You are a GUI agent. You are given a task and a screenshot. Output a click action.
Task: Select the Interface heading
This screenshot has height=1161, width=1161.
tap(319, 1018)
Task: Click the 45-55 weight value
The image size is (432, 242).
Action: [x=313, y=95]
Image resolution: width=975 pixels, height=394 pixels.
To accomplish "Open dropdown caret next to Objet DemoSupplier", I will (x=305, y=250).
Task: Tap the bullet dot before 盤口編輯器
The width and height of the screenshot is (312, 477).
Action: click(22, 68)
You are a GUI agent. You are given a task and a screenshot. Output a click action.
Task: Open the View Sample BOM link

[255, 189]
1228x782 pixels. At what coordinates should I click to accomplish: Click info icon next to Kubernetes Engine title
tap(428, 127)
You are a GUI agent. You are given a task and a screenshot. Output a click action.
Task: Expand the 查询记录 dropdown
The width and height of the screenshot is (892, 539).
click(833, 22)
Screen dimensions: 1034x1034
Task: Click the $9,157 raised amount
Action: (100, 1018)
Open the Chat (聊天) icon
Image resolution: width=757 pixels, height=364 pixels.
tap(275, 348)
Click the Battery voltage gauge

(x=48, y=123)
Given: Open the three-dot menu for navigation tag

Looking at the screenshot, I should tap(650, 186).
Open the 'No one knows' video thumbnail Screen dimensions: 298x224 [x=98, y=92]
■ ■ ■
Copy each line above that contains the string "dropdown".

(Your response)
To accomplish "Open dropdown caret next to Objet DemoSupplier", I will (x=305, y=250).
Task: Expand the 查询记录 dropdown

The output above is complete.